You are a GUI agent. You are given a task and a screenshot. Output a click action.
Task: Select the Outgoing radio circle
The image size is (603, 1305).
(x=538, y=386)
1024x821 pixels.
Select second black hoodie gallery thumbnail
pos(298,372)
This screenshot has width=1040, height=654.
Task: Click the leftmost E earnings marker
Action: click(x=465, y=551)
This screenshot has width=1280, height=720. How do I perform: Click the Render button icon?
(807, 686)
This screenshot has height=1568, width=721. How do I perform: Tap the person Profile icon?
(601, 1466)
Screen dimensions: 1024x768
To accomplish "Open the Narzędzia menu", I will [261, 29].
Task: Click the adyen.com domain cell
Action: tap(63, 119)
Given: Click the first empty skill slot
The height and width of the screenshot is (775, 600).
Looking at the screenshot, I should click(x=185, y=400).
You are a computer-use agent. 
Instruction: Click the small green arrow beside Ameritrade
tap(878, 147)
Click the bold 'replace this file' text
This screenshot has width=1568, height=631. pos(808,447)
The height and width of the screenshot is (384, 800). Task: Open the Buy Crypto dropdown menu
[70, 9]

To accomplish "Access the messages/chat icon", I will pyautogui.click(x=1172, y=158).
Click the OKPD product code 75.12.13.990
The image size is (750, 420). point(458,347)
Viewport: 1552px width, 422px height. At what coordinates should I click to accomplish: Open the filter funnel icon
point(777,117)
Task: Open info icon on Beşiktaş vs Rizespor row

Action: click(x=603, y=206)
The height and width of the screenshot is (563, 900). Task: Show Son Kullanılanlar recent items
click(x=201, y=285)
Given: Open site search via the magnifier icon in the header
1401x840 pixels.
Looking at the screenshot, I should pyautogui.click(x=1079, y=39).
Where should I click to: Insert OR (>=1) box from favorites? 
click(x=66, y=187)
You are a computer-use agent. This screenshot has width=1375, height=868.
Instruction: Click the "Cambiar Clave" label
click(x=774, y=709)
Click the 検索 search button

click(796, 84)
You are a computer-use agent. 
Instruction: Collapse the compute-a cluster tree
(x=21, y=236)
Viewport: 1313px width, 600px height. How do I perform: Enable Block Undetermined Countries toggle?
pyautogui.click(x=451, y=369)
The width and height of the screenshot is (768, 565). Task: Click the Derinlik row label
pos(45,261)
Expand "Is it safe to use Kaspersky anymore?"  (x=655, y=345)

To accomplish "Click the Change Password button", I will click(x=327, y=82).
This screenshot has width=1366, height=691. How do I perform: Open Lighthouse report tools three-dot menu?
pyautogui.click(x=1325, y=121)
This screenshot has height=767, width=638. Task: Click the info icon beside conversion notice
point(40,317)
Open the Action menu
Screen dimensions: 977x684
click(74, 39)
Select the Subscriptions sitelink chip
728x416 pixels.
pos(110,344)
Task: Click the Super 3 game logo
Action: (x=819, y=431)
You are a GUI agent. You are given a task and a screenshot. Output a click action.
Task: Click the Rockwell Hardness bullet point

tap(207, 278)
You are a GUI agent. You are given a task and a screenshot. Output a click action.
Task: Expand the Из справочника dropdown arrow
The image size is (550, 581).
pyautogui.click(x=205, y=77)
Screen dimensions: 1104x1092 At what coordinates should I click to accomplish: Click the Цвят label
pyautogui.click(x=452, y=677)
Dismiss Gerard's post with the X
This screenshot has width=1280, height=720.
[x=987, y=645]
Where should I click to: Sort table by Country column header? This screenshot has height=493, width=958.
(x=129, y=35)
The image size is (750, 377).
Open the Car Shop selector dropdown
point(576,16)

-------------------------

▶ DIRECTIONS FOR THIS TASK
Would you repeat each of the records above exactly?

▶ COMPLETED TASK
You are a GUI agent. You are given a task and a screenshot. Output a click action.
Task: Select the Outgoing radio circle
The image size is (603, 1305).
(x=538, y=386)
1024x821 pixels.
Select second black hoodie gallery thumbnail
pos(298,372)
This screenshot has width=1040, height=654.
Task: Click the leftmost E earnings marker
Action: click(x=465, y=551)
This screenshot has width=1280, height=720. How do I perform: Click the Render button icon?
(807, 686)
This screenshot has height=1568, width=721. How do I perform: Tap the person Profile icon?
(601, 1466)
Screen dimensions: 1024x768
To accomplish "Open the Narzędzia menu", I will [261, 29].
Task: Click the adyen.com domain cell
Action: tap(63, 119)
Given: Click the first empty skill slot
The height and width of the screenshot is (775, 600).
Looking at the screenshot, I should click(x=185, y=400).
You are a computer-use agent. 
Instruction: Click the small green arrow beside Ameritrade
tap(878, 147)
Click the bold 'replace this file' text
This screenshot has width=1568, height=631. pos(808,447)
The height and width of the screenshot is (384, 800). Task: Open the Buy Crypto dropdown menu
[70, 9]

To accomplish "Access the messages/chat icon", I will pyautogui.click(x=1172, y=158).
Click the OKPD product code 75.12.13.990
The image size is (750, 420). point(458,347)
Viewport: 1552px width, 422px height. At what coordinates should I click to accomplish: Open the filter funnel icon
point(777,117)
Task: Open info icon on Beşiktaş vs Rizespor row

Action: click(x=603, y=206)
The height and width of the screenshot is (563, 900). Task: Show Son Kullanılanlar recent items
click(x=201, y=285)
Given: Open site search via the magnifier icon in the header
1401x840 pixels.
Looking at the screenshot, I should pyautogui.click(x=1079, y=39).
Where should I click to: Insert OR (>=1) box from favorites? 
click(x=66, y=187)
You are a computer-use agent. This screenshot has width=1375, height=868.
Instruction: Click the "Cambiar Clave" label
click(x=774, y=709)
Click the 検索 search button

click(796, 84)
You are a computer-use agent. 
Instruction: Collapse the compute-a cluster tree
(x=21, y=236)
Viewport: 1313px width, 600px height. How do I perform: Enable Block Undetermined Countries toggle?
pyautogui.click(x=451, y=369)
The width and height of the screenshot is (768, 565). Task: Click the Derinlik row label
pos(45,261)
Expand "Is it safe to use Kaspersky anymore?"  (x=655, y=345)

To accomplish "Click the Change Password button", I will click(x=327, y=82).
This screenshot has width=1366, height=691. How do I perform: Open Lighthouse report tools three-dot menu?
pyautogui.click(x=1325, y=121)
This screenshot has height=767, width=638. Task: Click the info icon beside conversion notice
point(40,317)
Open the Action menu
Screen dimensions: 977x684
click(74, 39)
Select the Subscriptions sitelink chip
728x416 pixels.
pos(110,344)
Task: Click the Super 3 game logo
Action: (x=819, y=431)
You are a GUI agent. You are given a task and a screenshot. Output a click action.
Task: Click the Rockwell Hardness bullet point

tap(207, 278)
You are a GUI agent. You are given a task and a screenshot. Output a click action.
Task: Expand the Из справочника dropdown arrow
The image size is (550, 581).
pyautogui.click(x=205, y=77)
Screen dimensions: 1104x1092 At what coordinates should I click to accomplish: Click the Цвят label
pyautogui.click(x=452, y=677)
Dismiss Gerard's post with the X
This screenshot has width=1280, height=720.
[x=987, y=645]
Where should I click to: Sort table by Country column header? This screenshot has height=493, width=958.
(x=129, y=35)
The image size is (750, 377).
Open the Car Shop selector dropdown
point(576,16)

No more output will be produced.